**Input for this task:**
- - - - - - -
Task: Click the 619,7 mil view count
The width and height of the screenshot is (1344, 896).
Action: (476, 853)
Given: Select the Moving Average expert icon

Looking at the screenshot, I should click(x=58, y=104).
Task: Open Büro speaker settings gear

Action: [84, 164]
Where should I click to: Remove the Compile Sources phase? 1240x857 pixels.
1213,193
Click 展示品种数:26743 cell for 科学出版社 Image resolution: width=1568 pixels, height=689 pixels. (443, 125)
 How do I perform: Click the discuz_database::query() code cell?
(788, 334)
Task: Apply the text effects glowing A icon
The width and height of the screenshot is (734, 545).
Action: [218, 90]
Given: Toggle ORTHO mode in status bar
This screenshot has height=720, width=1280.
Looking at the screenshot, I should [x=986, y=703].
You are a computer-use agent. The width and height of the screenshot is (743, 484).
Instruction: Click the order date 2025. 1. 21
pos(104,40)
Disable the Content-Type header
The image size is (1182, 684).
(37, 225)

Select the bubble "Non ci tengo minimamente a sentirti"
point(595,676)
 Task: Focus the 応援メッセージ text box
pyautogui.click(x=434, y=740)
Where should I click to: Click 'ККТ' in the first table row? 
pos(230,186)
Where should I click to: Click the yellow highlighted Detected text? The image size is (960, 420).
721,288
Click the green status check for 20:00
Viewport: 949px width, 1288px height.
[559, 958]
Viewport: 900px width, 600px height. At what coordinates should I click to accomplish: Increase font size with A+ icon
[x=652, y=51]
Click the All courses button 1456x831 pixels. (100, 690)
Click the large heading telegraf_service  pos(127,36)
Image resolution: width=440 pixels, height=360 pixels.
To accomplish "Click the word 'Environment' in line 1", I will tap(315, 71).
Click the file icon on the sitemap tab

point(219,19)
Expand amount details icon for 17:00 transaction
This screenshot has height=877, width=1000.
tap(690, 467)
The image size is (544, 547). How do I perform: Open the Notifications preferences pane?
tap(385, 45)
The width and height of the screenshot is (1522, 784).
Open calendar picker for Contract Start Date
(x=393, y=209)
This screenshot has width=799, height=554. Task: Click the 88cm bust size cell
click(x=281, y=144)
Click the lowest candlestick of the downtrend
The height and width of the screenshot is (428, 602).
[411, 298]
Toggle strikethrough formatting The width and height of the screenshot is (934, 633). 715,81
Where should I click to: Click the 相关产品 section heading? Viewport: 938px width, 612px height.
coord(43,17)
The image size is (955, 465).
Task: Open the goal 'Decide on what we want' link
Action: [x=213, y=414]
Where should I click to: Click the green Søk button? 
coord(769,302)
- - - - - - -
**Exercise goal:** Show all lines in the preceding material that have "resolution" in them.

**Solution to the problem:**
Click 展示品种数:26743 cell for 科学出版社 Image resolution: width=1568 pixels, height=689 pixels. (443, 125)
Image resolution: width=440 pixels, height=360 pixels.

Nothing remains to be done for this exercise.